(Objective) Convert the items below into a numbered list, one entry per line, omitting any blank lines.

(Records to process)
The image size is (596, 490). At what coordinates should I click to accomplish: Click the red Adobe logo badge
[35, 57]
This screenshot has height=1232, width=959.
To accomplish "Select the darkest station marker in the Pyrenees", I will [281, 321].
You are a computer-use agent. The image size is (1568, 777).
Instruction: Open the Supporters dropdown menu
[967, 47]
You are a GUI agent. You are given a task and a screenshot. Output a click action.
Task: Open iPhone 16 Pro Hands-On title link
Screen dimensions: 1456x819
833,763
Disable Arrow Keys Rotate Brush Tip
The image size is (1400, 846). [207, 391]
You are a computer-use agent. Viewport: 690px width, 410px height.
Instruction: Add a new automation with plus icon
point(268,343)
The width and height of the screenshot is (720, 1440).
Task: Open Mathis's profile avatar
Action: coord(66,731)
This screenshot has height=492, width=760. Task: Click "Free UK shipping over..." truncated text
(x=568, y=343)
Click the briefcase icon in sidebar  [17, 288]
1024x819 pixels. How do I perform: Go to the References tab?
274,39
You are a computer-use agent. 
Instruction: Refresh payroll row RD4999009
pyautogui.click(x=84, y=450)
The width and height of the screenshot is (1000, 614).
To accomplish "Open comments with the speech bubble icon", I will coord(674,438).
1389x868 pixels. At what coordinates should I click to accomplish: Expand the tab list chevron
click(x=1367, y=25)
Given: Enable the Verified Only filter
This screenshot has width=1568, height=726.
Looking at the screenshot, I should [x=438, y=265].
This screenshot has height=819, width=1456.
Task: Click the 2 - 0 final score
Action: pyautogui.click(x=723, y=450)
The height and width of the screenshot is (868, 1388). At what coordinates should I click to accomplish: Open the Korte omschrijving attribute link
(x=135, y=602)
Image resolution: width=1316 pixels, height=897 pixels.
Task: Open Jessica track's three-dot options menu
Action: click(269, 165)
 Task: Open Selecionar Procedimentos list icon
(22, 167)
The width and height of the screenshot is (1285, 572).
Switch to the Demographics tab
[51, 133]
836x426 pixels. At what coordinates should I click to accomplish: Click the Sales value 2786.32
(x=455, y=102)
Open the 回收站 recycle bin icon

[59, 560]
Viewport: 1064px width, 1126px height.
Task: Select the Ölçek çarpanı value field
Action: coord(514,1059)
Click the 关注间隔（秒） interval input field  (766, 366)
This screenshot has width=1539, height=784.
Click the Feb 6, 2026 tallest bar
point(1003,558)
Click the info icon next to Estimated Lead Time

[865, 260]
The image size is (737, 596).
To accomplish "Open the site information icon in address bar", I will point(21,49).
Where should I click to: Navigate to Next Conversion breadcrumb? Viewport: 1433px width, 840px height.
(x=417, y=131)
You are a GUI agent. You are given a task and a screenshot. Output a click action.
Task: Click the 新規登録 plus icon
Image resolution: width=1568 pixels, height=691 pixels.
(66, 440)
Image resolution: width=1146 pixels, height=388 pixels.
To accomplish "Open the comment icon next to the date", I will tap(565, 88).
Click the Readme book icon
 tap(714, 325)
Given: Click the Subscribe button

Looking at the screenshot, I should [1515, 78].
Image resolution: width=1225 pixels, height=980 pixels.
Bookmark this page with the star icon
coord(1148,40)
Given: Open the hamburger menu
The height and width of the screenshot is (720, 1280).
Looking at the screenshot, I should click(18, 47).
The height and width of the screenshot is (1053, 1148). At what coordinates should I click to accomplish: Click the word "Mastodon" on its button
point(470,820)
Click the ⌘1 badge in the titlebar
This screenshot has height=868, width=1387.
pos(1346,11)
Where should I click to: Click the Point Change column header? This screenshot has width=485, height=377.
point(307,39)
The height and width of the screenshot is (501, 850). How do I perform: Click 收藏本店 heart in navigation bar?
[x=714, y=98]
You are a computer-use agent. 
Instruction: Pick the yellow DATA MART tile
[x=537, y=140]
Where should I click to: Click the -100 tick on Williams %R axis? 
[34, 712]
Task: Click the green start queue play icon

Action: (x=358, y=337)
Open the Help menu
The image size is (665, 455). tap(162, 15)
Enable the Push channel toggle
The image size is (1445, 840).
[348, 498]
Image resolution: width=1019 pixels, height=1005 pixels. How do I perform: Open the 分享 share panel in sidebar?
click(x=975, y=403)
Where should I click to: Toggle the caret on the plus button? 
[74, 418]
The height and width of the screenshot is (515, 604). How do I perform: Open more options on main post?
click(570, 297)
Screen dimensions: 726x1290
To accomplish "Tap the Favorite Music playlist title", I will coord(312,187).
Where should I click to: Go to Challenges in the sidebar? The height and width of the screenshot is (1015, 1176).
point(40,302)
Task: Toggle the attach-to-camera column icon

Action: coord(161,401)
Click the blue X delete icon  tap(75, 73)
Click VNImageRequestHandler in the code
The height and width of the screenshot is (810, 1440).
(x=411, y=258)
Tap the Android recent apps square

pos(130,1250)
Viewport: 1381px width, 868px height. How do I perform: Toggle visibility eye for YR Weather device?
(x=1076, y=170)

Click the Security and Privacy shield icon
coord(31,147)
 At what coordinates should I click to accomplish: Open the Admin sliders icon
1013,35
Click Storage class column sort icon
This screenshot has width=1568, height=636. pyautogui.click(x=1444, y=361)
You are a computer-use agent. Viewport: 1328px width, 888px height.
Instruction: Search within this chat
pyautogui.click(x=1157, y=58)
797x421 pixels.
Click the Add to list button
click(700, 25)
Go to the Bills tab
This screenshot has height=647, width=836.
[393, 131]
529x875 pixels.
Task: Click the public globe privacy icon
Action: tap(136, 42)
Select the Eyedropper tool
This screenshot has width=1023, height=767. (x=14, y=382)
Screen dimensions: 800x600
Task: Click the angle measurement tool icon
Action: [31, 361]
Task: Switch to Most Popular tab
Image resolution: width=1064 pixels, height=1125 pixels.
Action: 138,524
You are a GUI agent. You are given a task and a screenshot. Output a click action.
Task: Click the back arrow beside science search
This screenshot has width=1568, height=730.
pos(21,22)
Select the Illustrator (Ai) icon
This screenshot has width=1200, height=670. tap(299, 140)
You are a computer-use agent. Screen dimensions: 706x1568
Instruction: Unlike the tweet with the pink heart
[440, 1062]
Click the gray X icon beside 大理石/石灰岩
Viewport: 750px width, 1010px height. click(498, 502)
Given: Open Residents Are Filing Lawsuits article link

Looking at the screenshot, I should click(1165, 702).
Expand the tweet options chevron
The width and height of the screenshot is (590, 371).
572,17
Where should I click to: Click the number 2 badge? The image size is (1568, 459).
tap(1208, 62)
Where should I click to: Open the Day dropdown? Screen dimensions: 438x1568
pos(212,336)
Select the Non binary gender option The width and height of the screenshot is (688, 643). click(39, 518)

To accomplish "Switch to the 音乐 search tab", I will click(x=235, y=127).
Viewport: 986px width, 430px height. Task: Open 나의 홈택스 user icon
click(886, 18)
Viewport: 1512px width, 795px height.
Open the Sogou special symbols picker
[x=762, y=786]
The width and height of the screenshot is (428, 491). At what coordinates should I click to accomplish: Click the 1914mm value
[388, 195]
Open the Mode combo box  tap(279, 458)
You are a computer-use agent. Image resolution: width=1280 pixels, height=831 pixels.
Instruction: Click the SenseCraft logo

(Written response)
1. The image size is (596, 490). At what coordinates should I click to accomplish: Click the red Adobe logo badge
2. [35, 57]
3. This screenshot has height=1232, width=959.
4. To accomplish "Select the darkest station marker in the Pyrenees", I will [281, 321].
5. You are a computer-use agent. The image size is (1568, 777).
6. Instruction: Open the Supporters dropdown menu
7. [967, 47]
8. You are a GUI agent. You are given a task and a screenshot. Output a click action.
9. Task: Open iPhone 16 Pro Hands-On title link
10. Screen dimensions: 1456x819
11. 833,763
12. Disable Arrow Keys Rotate Brush Tip
13. The image size is (1400, 846). [207, 391]
14. You are a computer-use agent. Viewport: 690px width, 410px height.
15. Instruction: Add a new automation with plus icon
16. point(268,343)
17. The width and height of the screenshot is (720, 1440).
18. Task: Open Mathis's profile avatar
19. Action: coord(66,731)
20. This screenshot has height=492, width=760. Task: Click "Free UK shipping over..." truncated text
21. (x=568, y=343)
22. Click the briefcase icon in sidebar  [17, 288]
23. 1024x819 pixels. How do I perform: Go to the References tab?
24. 274,39
25. You are a computer-use agent. 
26. Instruction: Refresh payroll row RD4999009
27. pyautogui.click(x=84, y=450)
28. The width and height of the screenshot is (1000, 614).
29. To accomplish "Open comments with the speech bubble icon", I will coord(674,438).
30. 1389x868 pixels. At what coordinates should I click to accomplish: Expand the tab list chevron
31. click(x=1367, y=25)
32. Given: Enable the Verified Only filter
33. This screenshot has width=1568, height=726.
34. Looking at the screenshot, I should [x=438, y=265].
35. This screenshot has height=819, width=1456.
36. Task: Click the 2 - 0 final score
37. Action: pyautogui.click(x=723, y=450)
38. The height and width of the screenshot is (868, 1388). At what coordinates should I click to accomplish: Open the Korte omschrijving attribute link
39. (x=135, y=602)
40. Image resolution: width=1316 pixels, height=897 pixels.
41. Task: Open Jessica track's three-dot options menu
42. Action: click(269, 165)
43.  Task: Open Selecionar Procedimentos list icon
44. (22, 167)
45. The width and height of the screenshot is (1285, 572).
46. Switch to the Demographics tab
47. [51, 133]
48. 836x426 pixels. At what coordinates should I click to accomplish: Click the Sales value 2786.32
49. (x=455, y=102)
50. Open the 回收站 recycle bin icon
51. [59, 560]
52. Viewport: 1064px width, 1126px height.
53. Task: Select the Ölçek çarpanı value field
54. Action: coord(514,1059)
55. Click the 关注间隔（秒） interval input field  (766, 366)
56. This screenshot has width=1539, height=784.
57. Click the Feb 6, 2026 tallest bar
58. point(1003,558)
59. Click the info icon next to Estimated Lead Time
60. [865, 260]
61. The image size is (737, 596).
62. To accomplish "Open the site information icon in address bar", I will point(21,49).
63. Where should I click to: Navigate to Next Conversion breadcrumb? Viewport: 1433px width, 840px height.
64. (x=417, y=131)
65. You are a GUI agent. You are given a task and a screenshot. Output a click action.
66. Task: Click the 新規登録 plus icon
67. Image resolution: width=1568 pixels, height=691 pixels.
68. (66, 440)
69. Image resolution: width=1146 pixels, height=388 pixels.
70. To accomplish "Open the comment icon next to the date", I will tap(565, 88).
71. Click the Readme book icon
72.  tap(714, 325)
73. Given: Click the Subscribe button
74. Looking at the screenshot, I should [1515, 78].
75. Image resolution: width=1225 pixels, height=980 pixels.
76. Bookmark this page with the star icon
77. coord(1148,40)
78. Given: Open the hamburger menu
79. The height and width of the screenshot is (720, 1280).
80. Looking at the screenshot, I should click(18, 47).
81. The height and width of the screenshot is (1053, 1148). At what coordinates should I click to accomplish: Click the word "Mastodon" on its button
82. point(470,820)
83. Click the ⌘1 badge in the titlebar
84. This screenshot has height=868, width=1387.
85. pos(1346,11)
86. Where should I click to: Click the Point Change column header? This screenshot has width=485, height=377.
87. point(307,39)
88. The height and width of the screenshot is (501, 850). How do I perform: Click 收藏本店 heart in navigation bar?
89. [x=714, y=98]
90. You are a computer-use agent. 
91. Instruction: Pick the yellow DATA MART tile
92. [x=537, y=140]
93. Where should I click to: Click the -100 tick on Williams %R axis? 
94. [34, 712]
95. Task: Click the green start queue play icon
96. Action: (x=358, y=337)
97. Open the Help menu
98. The image size is (665, 455). tap(162, 15)
99. Enable the Push channel toggle
100. The image size is (1445, 840).
101. [348, 498]
102. Image resolution: width=1019 pixels, height=1005 pixels. How do I perform: Open the 分享 share panel in sidebar?
103. click(x=975, y=403)
104. Where should I click to: Toggle the caret on the plus button? 
105. [74, 418]
106. The height and width of the screenshot is (515, 604). How do I perform: Open more options on main post?
107. click(570, 297)
108. Screen dimensions: 726x1290
109. To accomplish "Tap the Favorite Music playlist title", I will coord(312,187).
110. Where should I click to: Go to Challenges in the sidebar? The height and width of the screenshot is (1015, 1176).
111. point(40,302)
112. Task: Toggle the attach-to-camera column icon
113. Action: coord(161,401)
114. Click the blue X delete icon  tap(75, 73)
115. Click VNImageRequestHandler in the code
116. The height and width of the screenshot is (810, 1440).
117. (x=411, y=258)
118. Tap the Android recent apps square
119. pos(130,1250)
120. Viewport: 1381px width, 868px height. How do I perform: Toggle visibility eye for YR Weather device?
121. (x=1076, y=170)
122. Click the Security and Privacy shield icon
123. coord(31,147)
124.  At what coordinates should I click to accomplish: Open the Admin sliders icon
125. 1013,35
126. Click Storage class column sort icon
127. This screenshot has width=1568, height=636. pyautogui.click(x=1444, y=361)
128. You are a computer-use agent. Viewport: 1328px width, 888px height.
129. Instruction: Search within this chat
130. pyautogui.click(x=1157, y=58)
131. 797x421 pixels.
132. Click the Add to list button
133. click(700, 25)
134. Go to the Bills tab
135. This screenshot has height=647, width=836.
136. [393, 131]
137. 529x875 pixels.
138. Task: Click the public globe privacy icon
139. Action: tap(136, 42)
140. Select the Eyedropper tool
141. This screenshot has width=1023, height=767. (x=14, y=382)
142. Screen dimensions: 800x600
143. Task: Click the angle measurement tool icon
144. Action: [31, 361]
145. Task: Switch to Most Popular tab
146. Image resolution: width=1064 pixels, height=1125 pixels.
147. Action: 138,524
148. You are a GUI agent. You are given a task and a screenshot. Output a click action.
149. Task: Click the back arrow beside science search
150. This screenshot has width=1568, height=730.
151. pos(21,22)
152. Select the Illustrator (Ai) icon
153. This screenshot has width=1200, height=670. tap(299, 140)
154. You are a computer-use agent. Screen dimensions: 706x1568
155. Instruction: Unlike the tweet with the pink heart
156. [440, 1062]
157. Click the gray X icon beside 大理石/石灰岩
158. Viewport: 750px width, 1010px height. click(498, 502)
159. Given: Open Residents Are Filing Lawsuits article link
160. Looking at the screenshot, I should click(1165, 702).
161. Expand the tweet options chevron
162. The width and height of the screenshot is (590, 371).
163. 572,17
164. Where should I click to: Click the number 2 badge? The image size is (1568, 459).
165. tap(1208, 62)
166. Where should I click to: Open the Day dropdown? Screen dimensions: 438x1568
167. pos(212,336)
168. Select the Non binary gender option The width and height of the screenshot is (688, 643). click(39, 518)
169. To accomplish "Switch to the 音乐 search tab", I will click(x=235, y=127).
170. Viewport: 986px width, 430px height. Task: Open 나의 홈택스 user icon
171. click(886, 18)
172. Viewport: 1512px width, 795px height.
173. Open the Sogou special symbols picker
174. [x=762, y=786]
175. The width and height of the screenshot is (428, 491). At what coordinates should I click to accomplish: Click the 1914mm value
176. [388, 195]
177. Open the Mode combo box  tap(279, 458)
178. You are a computer-use agent. Image resolution: width=1280 pixels, height=831 pixels.
179. Instruction: Click the SenseCraft logo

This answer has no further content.